(Data section Opens)
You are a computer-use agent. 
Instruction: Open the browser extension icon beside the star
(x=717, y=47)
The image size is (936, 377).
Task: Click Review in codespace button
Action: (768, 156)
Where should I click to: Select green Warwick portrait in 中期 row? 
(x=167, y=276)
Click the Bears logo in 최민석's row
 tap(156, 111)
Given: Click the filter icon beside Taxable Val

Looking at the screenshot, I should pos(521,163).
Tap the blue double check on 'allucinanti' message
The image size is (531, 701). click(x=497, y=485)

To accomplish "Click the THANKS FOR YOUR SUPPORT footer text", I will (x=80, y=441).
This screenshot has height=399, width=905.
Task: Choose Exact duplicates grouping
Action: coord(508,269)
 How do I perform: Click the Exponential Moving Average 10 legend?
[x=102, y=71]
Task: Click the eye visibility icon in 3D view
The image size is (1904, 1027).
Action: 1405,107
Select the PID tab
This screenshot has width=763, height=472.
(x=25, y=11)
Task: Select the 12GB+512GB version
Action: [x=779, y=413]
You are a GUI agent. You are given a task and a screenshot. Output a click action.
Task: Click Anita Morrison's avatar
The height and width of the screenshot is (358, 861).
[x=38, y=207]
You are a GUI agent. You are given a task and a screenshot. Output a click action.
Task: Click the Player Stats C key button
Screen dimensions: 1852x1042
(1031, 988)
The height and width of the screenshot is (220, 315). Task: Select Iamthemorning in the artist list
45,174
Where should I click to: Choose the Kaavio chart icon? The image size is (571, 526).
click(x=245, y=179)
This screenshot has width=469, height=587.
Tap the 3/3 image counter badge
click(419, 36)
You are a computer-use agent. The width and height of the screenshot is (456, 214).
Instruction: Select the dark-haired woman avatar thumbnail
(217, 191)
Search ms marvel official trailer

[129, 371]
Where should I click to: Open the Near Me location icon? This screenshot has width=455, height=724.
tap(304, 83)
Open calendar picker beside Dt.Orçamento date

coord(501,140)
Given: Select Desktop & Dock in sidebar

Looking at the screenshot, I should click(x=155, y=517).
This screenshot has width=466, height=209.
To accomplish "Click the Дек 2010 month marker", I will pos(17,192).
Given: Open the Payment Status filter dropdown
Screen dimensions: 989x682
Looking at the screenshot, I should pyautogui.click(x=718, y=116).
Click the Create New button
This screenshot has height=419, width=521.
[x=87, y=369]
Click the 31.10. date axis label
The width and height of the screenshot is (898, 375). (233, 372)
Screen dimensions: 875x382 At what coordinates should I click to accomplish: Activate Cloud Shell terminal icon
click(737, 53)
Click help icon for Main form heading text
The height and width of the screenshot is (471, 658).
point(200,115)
(Data section Closes)
## Work instruction
Work out how many lines in the records hold the word "agent", and answer with that number alone.

## Problem solution
4